The missionaries, who arrived in the 1800’s, exerted tremendous influence upon the Hawaiian government and society. They served as advisors to the royal family; established schools and churches; produced Hawaiian newspapers; fought against certain sinful Hawaiian customs; and paved the way for the production of sandalwood, and sugar. As the sugar industry grew, immigrants from around the world were recruited to work on the plantations, hailing from places as far away as China, Japan, Puerto Rico, Korea, the Philippines, Portugal, Russia, Germany and Scandinavia. That’s why Maui is called the melting pot of the Pacific.
In 1802, the quaint town of Lahaina (lah-HIGH-nah) was named the capital of the entire united Hawaiian Kingdom. Lahaina served as the center of government for nearly five decades, when the capital was moved to its present location in Honolulu on the island of O’ahu (oh-AH-hoo).
Whales were not plentiful in Hawaiian waters at this time, but Lahaina served as a safe harbor from which ships would set off to hunt whales in the North Pacific.
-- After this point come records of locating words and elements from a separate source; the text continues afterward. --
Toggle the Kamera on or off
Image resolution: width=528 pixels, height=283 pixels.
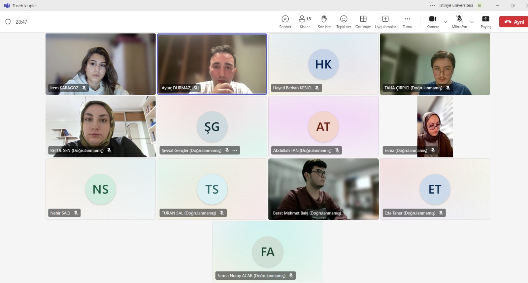coord(433,22)
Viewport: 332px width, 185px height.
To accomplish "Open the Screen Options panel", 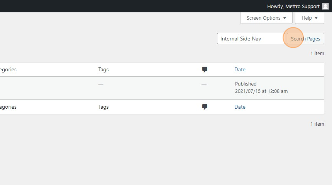I will click(266, 18).
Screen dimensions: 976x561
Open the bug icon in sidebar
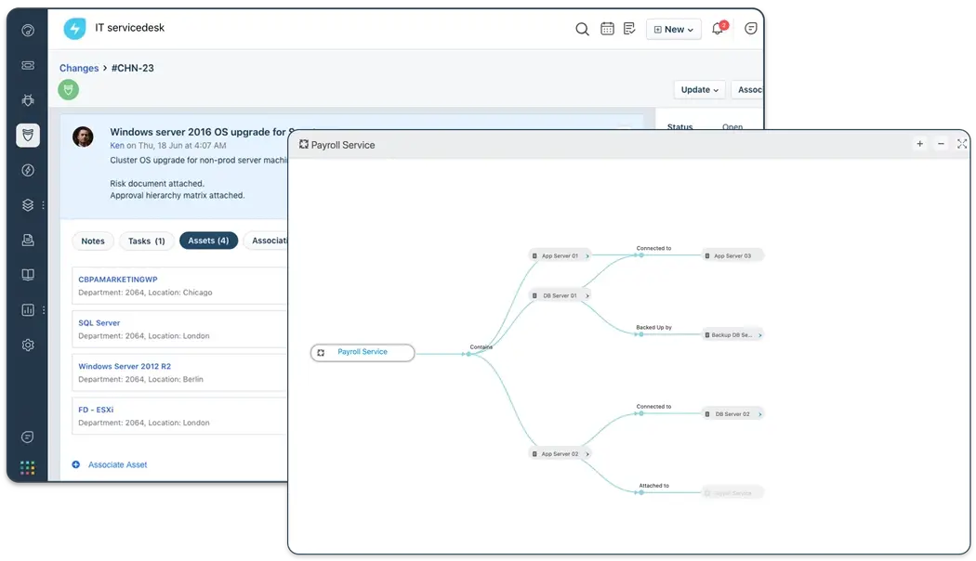click(x=28, y=100)
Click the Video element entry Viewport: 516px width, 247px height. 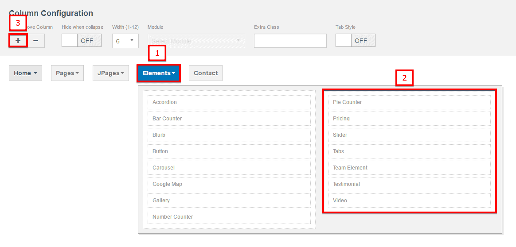coord(409,201)
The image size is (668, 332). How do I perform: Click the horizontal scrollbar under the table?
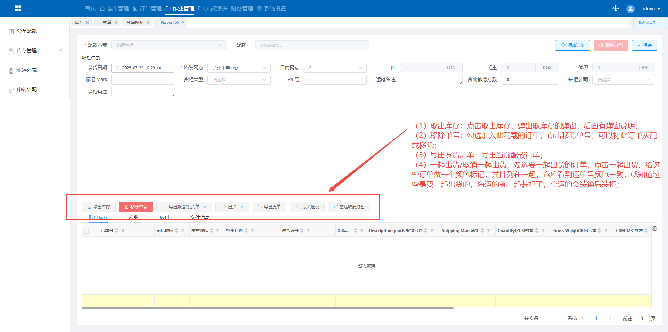tap(268, 308)
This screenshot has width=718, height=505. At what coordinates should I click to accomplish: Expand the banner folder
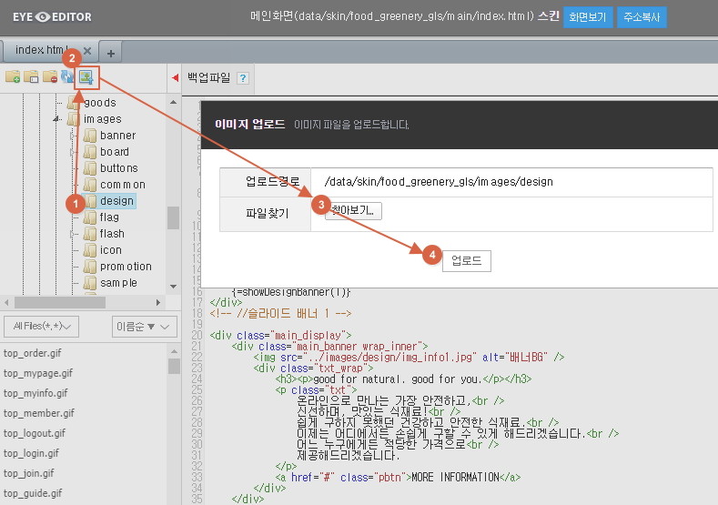pyautogui.click(x=74, y=136)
The town provided a place to anchor, restock supplies and get medical attention. Today, whale hunting has given way to whale watching, snorkeling, deep-sea fishing and sunset cruises.
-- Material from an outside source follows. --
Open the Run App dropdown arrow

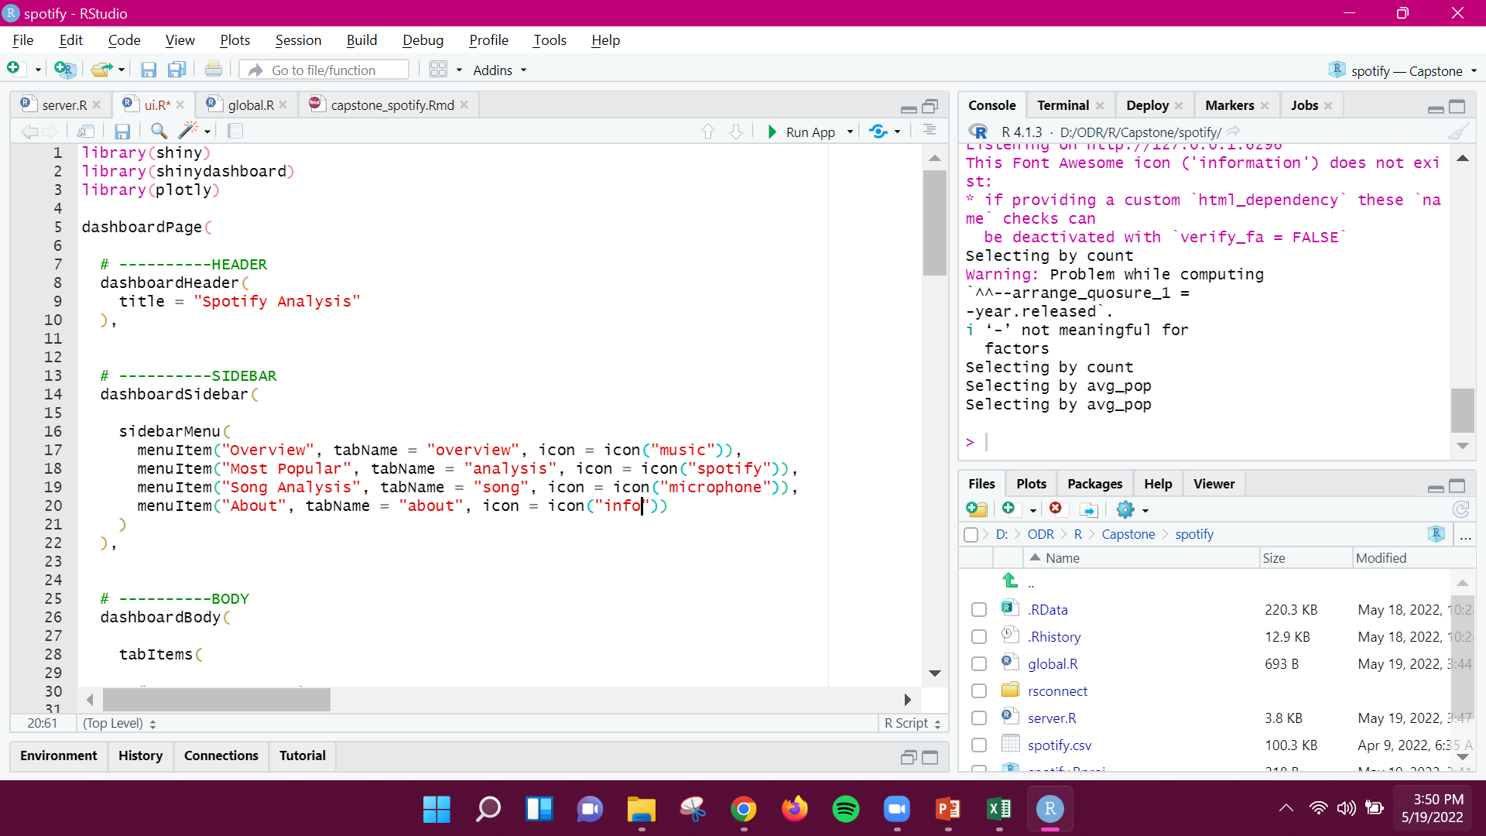pyautogui.click(x=849, y=132)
Lahaina remains the bridge to Maui’s past. Lahaina’s historic homes, buildings, churches and waterfront look much the same as they did when it was a whaling village. One of the town’s most striking landmarks, a giant banyan tree that shades two–thirds of an acre and is the largest tree of its kind in the Hawaiian Islands, has ancient roots. The giant branches that re-root themselves are romantically lighted, and are a favorite rendezvous for lovers and friends alike. The most popular attraction is “A Walking Tour Through Lahaina’s Past.” The journey opens with a chant at the sacred Hauola birthing stone near Lahaina Harbor, then travels along the pathways of the past, revealing the story of the historic town. There are stops at a prison built in 1853 to jail rowdy sailors, the Old Lahaina Courthouse, the (missionary) Richard’s House, and the Wo Hing Temple Museum where you can view some of Edison’s first silent movies.
Maui has been voted “Best Island in the World” for nine consecutive years, and it’s the only place in the world you can get a “just mauied” T-shirt. But beware. Maui is so captivating you may never want to leave.